Mooney’s most recent visit to our region was occasioned by the bank’s decision to donate $1.9 million to a swath of organizations, such as the University of Washington, FareStart, El Centro de la Raza, and many others.

A veteran banker with more than 35 years in the industry, Mooney joined KeyCorp, the bank’s parent company, in 2006; was named president and joined the board of directors four years later; and was appointed company chairman and CEO in 2011. The achievement made her the first female CEO of a top-20 bank in the United States and earned her a spot on Fortune’s list of the Top 50 Most Powerful Women in Business, and Forbes’ list of the World’s 100 Most Powerful Women.

Mooney spoke to 425 Business while she visited FareStart in downtown Seattle.

425 BUSINESS: The residential real estate market in this area has seen record sale prices, as well as increased competition among homebuyers. How has KeyBank responded?

BETH E. MOONEY: We exited the mortgage business before the financial crisis, which turned out to be one of those lucky (and) good decisions. We have been rebuilding that capability and, literally in the last year, we have gone back into the mortgage business.

This is an incredibly attractive market for us because, as you said, talk about a red-hot housing demand and housing prices, and it is a core need of every customer. When we look at places where we think we can really impact and meet customer needs, this is a huge one.

If you bid on a house, you’ve got to be ready to go and, half the time, you have to bid more than the asking price. Part of what we are trying to do in this market is make sure that we work with our customers to get them prequalified. This is (about) really helping people understand what they can afford, and to get them pre-qualified so they can bid with confidence and increase the likelihood that they are going to win. Putting them into a smooth process where they can close (in a) timely (fashion) has been a huge focus of ours.

425 BUSINESS: Washington state has legalized the regulated sale of cannabis. Yet, one challenge facing business owners involves banking and finance due to the federal government’s view that marijuana is an illegal drug. Are you following this issue?

MOONEY: We are a federally chartered bank. We follow the federally chartered laws. Obviously, for states that have made moves toward legalizing marijuana, there is a disconnect between state law, the rules surrounding money, cash-based businesses, and federally chartered banks. There is no universe where, as a federally chartered bank, you don’t stick within the federal laws.

425 BUSINESS: Would KeyBank like to see the federal law change and get into this line of business?

MOONEY: I don’t have a view on that, in part (because) I live in Ohio, where it isn’t (legal). But my reaction is that we will follow the law of the land. These are business interests that aren’t necessarily top of our list of what we would be advocating for or lobbying for. We are far more interested in banking regulations, for example.

425 BUSINESS: What are your thoughts on Bitcoin and other forms of cryptocurrency?
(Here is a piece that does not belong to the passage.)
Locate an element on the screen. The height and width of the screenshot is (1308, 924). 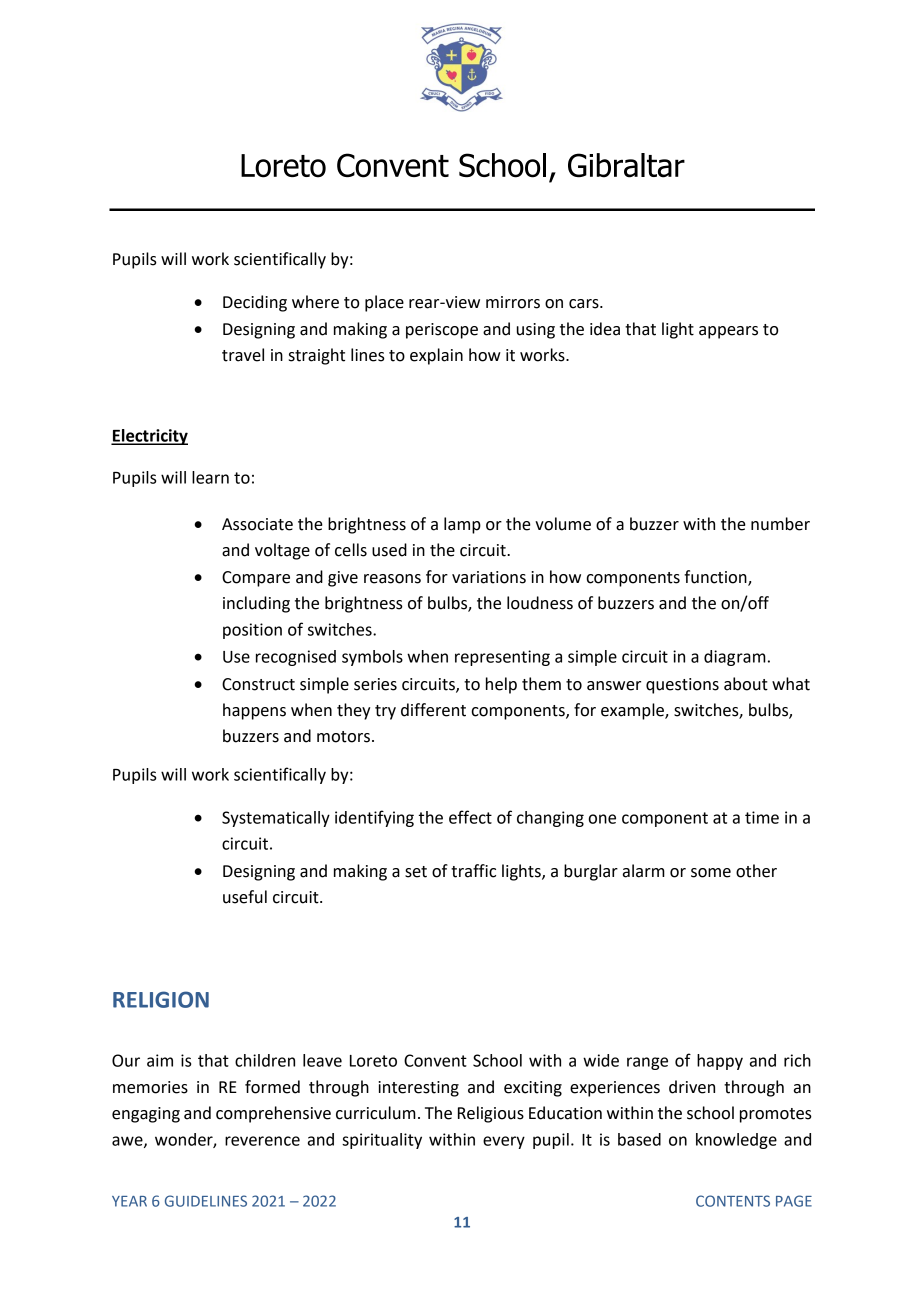
CONTENTS is located at coordinates (733, 1201).
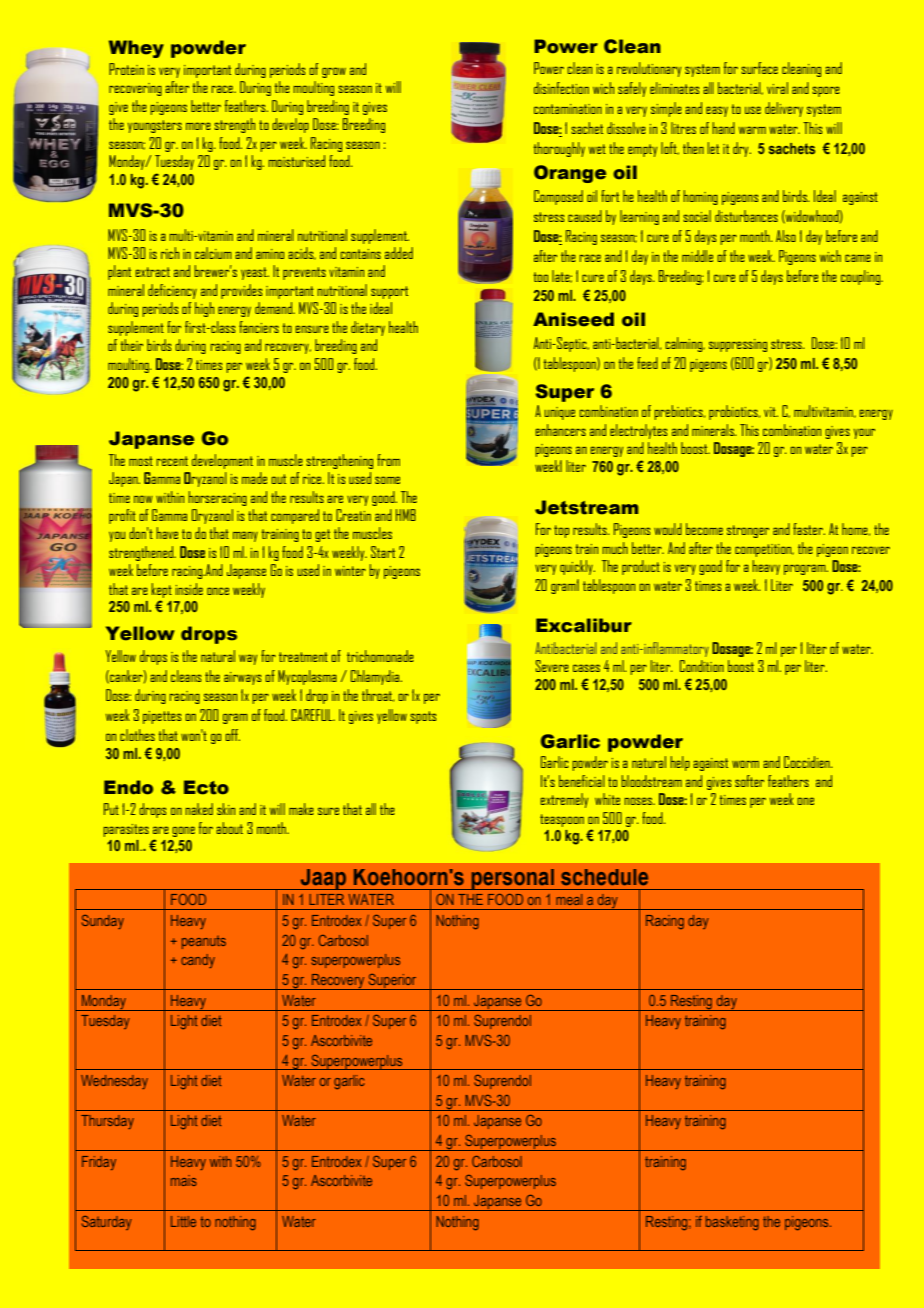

MOONEY: It is clear that it is not yet an established business-as-usual-type currency. One thing about a medium of exchange is that it needs to be convenient, it needs to be safe, it needs to be secured, it needs to be certain in its value. It is clear that — particularly if you look at just the last six months — it is volatile (and) not yet mature. I think there will be a time and place where blockchain technology and cryptocurrencies will become more mainstream. I don’t think we are there yet.

425 BUSINESS: When you visit the Puget Sound region, what are your impressions of the area?

MOONEY: When I go to New York and investment analysts ask me about our footprint, they say, “Why the West?” I always tell them that these markets are incredibly dynamic. They are diverse. The demographics are highly attractive compared to what we have in the East, which is far more mature, manufacturing-based.

Different kinds of economies come here. This is young, it’s technology, it’s diverse, it’s growing. I look to the West as our growth markets that balance our Eastern portfolio and Midwestern portfolio, which is more (about) slow growth, but where we are large and very established. If you think of portfolio diversification, I love coming out here. I think these are great markets for KeyBank.